-- Start of Data provided --

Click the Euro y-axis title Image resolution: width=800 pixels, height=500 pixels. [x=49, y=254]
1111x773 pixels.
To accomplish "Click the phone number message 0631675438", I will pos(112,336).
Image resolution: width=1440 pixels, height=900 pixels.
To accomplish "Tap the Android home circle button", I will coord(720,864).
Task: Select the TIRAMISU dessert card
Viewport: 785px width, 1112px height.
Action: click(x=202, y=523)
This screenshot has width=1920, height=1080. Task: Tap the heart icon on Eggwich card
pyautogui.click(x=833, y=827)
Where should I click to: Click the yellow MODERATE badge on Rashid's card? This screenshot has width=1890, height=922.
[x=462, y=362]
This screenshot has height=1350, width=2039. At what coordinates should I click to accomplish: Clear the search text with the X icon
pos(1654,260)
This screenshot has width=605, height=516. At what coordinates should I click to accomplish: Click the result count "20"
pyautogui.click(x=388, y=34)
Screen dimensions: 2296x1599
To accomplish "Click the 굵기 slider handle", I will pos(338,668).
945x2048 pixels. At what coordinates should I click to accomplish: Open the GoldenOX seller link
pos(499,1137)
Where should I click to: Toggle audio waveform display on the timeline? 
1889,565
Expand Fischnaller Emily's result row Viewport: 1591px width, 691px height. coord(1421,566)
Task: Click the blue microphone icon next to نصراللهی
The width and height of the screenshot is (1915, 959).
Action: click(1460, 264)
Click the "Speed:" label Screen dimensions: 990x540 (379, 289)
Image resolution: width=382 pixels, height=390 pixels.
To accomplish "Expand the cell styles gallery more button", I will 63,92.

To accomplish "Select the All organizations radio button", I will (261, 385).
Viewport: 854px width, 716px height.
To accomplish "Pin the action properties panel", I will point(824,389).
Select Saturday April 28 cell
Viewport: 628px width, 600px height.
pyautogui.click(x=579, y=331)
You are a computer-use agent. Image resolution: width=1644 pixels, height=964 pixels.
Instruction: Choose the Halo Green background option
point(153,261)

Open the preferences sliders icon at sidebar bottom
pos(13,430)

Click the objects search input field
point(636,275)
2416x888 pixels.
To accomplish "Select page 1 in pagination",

-- End of Data provided --

- Task requirements -
Arrange every line of the items above into a Markdown table with two columns, Row and Line, numbering the rows in order and omitting the blank lines.

- Solution for this exercise -
| Row | Line |
|---|---|
| 1 | Click the Euro y-axis title Image resolution: width=800 pixels, height=500 pixels. [x=49, y=254] |
| 2 | 1111x773 pixels. |
| 3 | To accomplish "Click the phone number message 0631675438", I will pos(112,336). |
| 4 | Image resolution: width=1440 pixels, height=900 pixels. |
| 5 | To accomplish "Tap the Android home circle button", I will coord(720,864). |
| 6 | Task: Select the TIRAMISU dessert card |
| 7 | Viewport: 785px width, 1112px height. |
| 8 | Action: click(x=202, y=523) |
| 9 | This screenshot has width=1920, height=1080. Task: Tap the heart icon on Eggwich card |
| 10 | pyautogui.click(x=833, y=827) |
| 11 | Where should I click to: Click the yellow MODERATE badge on Rashid's card? This screenshot has width=1890, height=922. |
| 12 | [x=462, y=362] |
| 13 | This screenshot has height=1350, width=2039. At what coordinates should I click to accomplish: Clear the search text with the X icon |
| 14 | pos(1654,260) |
| 15 | This screenshot has width=605, height=516. At what coordinates should I click to accomplish: Click the result count "20" |
| 16 | pyautogui.click(x=388, y=34) |
| 17 | Screen dimensions: 2296x1599 |
| 18 | To accomplish "Click the 굵기 slider handle", I will pos(338,668). |
| 19 | 945x2048 pixels. At what coordinates should I click to accomplish: Open the GoldenOX seller link |
| 20 | pos(499,1137) |
| 21 | Where should I click to: Toggle audio waveform display on the timeline?  |
| 22 | 1889,565 |
| 23 | Expand Fischnaller Emily's result row Viewport: 1591px width, 691px height. coord(1421,566) |
| 24 | Task: Click the blue microphone icon next to نصراللهی |
| 25 | The width and height of the screenshot is (1915, 959). |
| 26 | Action: click(1460, 264) |
| 27 | Click the "Speed:" label Screen dimensions: 990x540 (379, 289) |
| 28 | Image resolution: width=382 pixels, height=390 pixels. |
| 29 | To accomplish "Expand the cell styles gallery more button", I will 63,92. |
| 30 | To accomplish "Select the All organizations radio button", I will (261, 385). |
| 31 | Viewport: 854px width, 716px height. |
| 32 | To accomplish "Pin the action properties panel", I will point(824,389). |
| 33 | Select Saturday April 28 cell |
| 34 | Viewport: 628px width, 600px height. |
| 35 | pyautogui.click(x=579, y=331) |
| 36 | You are a computer-use agent. Image resolution: width=1644 pixels, height=964 pixels. |
| 37 | Instruction: Choose the Halo Green background option |
| 38 | point(153,261) |
| 39 | Open the preferences sliders icon at sidebar bottom |
| 40 | pos(13,430) |
| 41 | Click the objects search input field |
| 42 | point(636,275) |
| 43 | 2416x888 pixels. |
| 44 | To accomplish "Select page 1 in pagination", |